» TEXTE EXTRAIT:
....

Des nouvelles dispositions en matière de partage de la prévoyance professionnelle en cas de divorce
Historique Les dispositions actuelles relatives au partage de la prévoyance professionnelle en cas de divorce (art. 122 à 124 CC) sont entrées en vigueur le 1er janvier 2000. Elles ont très vite fait l'objet de nombreuses critiques. Certains trouvaient les règles trop rigides, n’accordant pas une assez grande marge de manœuvre aux candidats au divorce. D’autres soulevaient que les nouvelles dispositions étaient plus ou moins systématiquement au détriment du conjoint n'exerçant pas d'activité lucrative.
Le Conseil fédéral a reconnu le besoin de modifier les dispositions. Une motion déposée par la Commission des affaires juridiques du Conseil national en 2005 a été adoptée fin 2006.
Les travaux de révision ont par la suite pris du temps. Alors que le message du Conseil fédéral concernant le partage de la prévoyance professionnelle n’a été publié que le 29 mai 2013, les discussions dans les chambres étaient plutôt courtes. Après une délibération dans chaque Conseil, le texte final a été adopté par le parlement lors du vote final de la session d’été le 19 juin 2015. Il est actuellement soumis au délai référendaire qui s’écoule le 8 octobre 2015. Vu le peu d’opposition lors des délibérations parlementaires et l’absence d’annonce d’un groupement pour recueillir les signatures nécessaires à l’aboutissement d’un référendum, il n’y a guère de doute que le texte entrera en vigueur tel qu’il a été voté par le parlement.
Le Conseil fédéral devra par la suite encore élaborer l’ordonnance d’exécution et fixer la date de l’entrée en vigueur des nouvelles dispositions. L’entrée en vigueur interviendra au plus tôt le 1er janvier 2016.

....

» DONNÉES BRUTES:
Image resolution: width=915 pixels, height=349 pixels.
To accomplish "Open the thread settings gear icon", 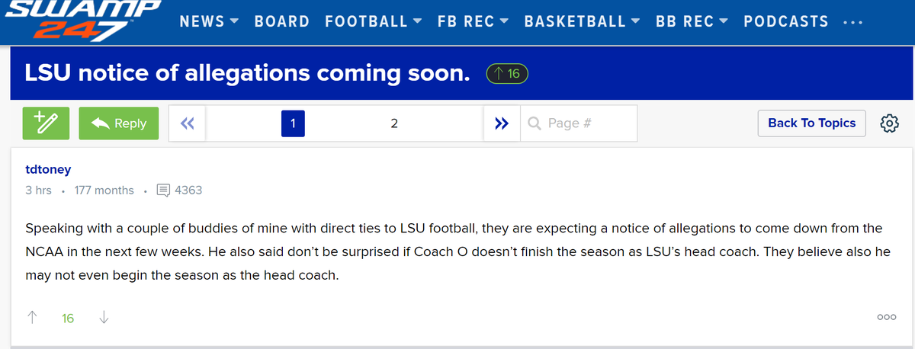I will pyautogui.click(x=890, y=123).
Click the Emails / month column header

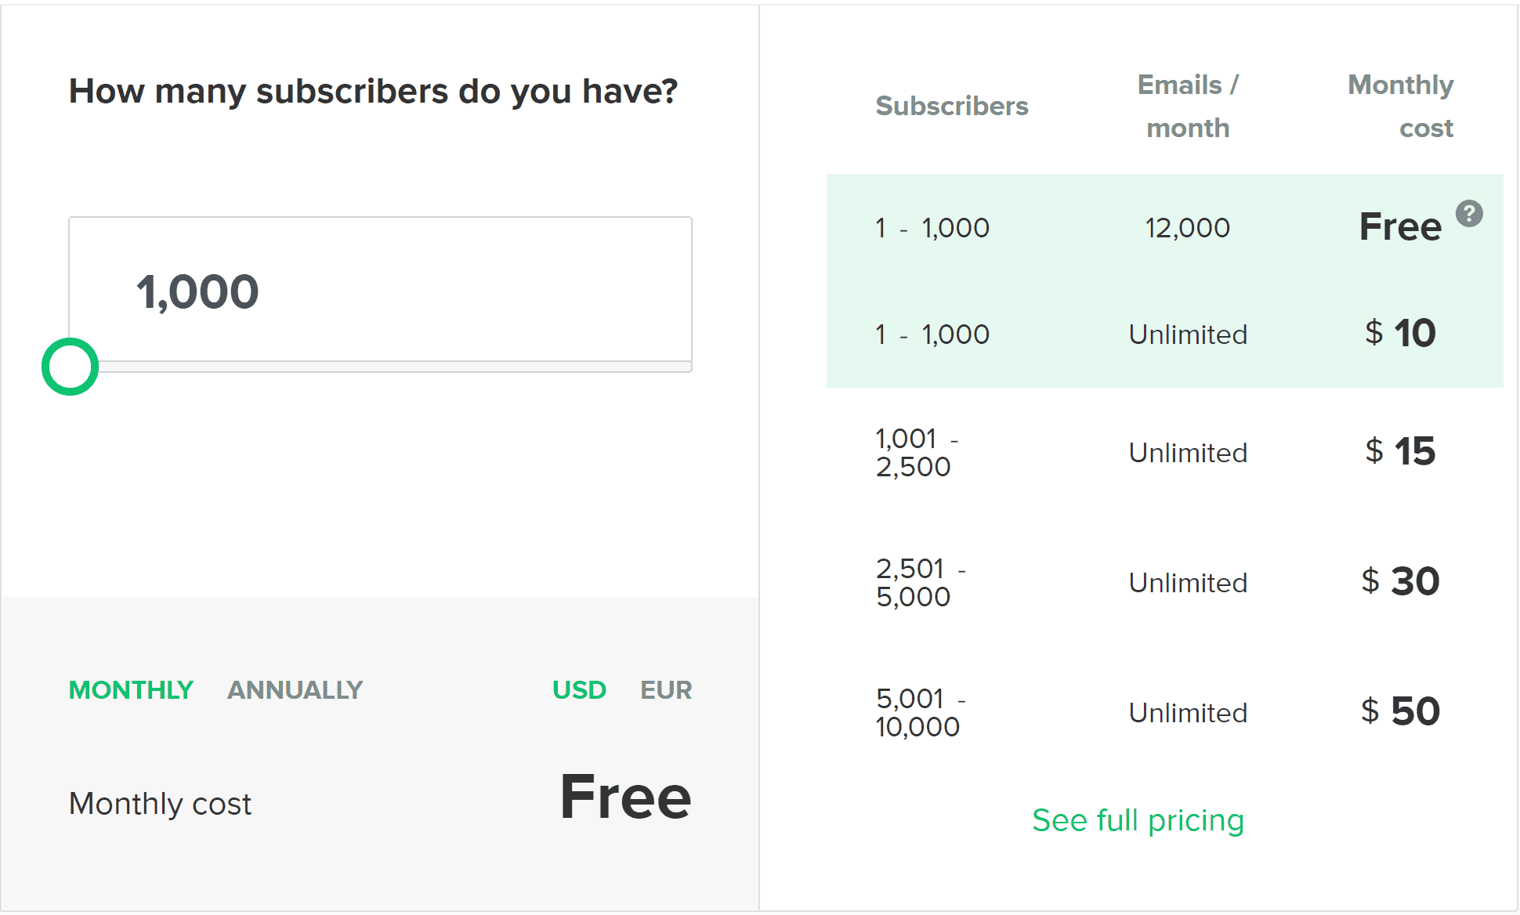click(1188, 106)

....

» CONSIGNE ÉCRITE: Recopiez sans rien changer le passage du texte sur le partage de la prévoyance professionnelle en cas de divorce, en commençant à « Les travaux de » et en terminant à « par le parlement. ».

» CORRIGÉ:
Les travaux de révision ont par la suite pris du temps. Alors que le message du Conseil fédéral concernant le partage de la prévoyance professionnelle n’a été publié que le 29 mai 2013, les discussions dans les chambres étaient plutôt courtes. Après une délibération dans chaque Conseil, le texte final a été adopté par le parlement lors du vote final de la session d’été le 19 juin 2015. Il est actuellement soumis au délai référendaire qui s’écoule le 8 octobre 2015. Vu le peu d’opposition lors des délibérations parlementaires et l’absence d’annonce d’un groupement pour recueillir les signatures nécessaires à l’aboutissement d’un référendum, il n’y a guère de doute que le texte entrera en vigueur tel qu’il a été voté par le parlement.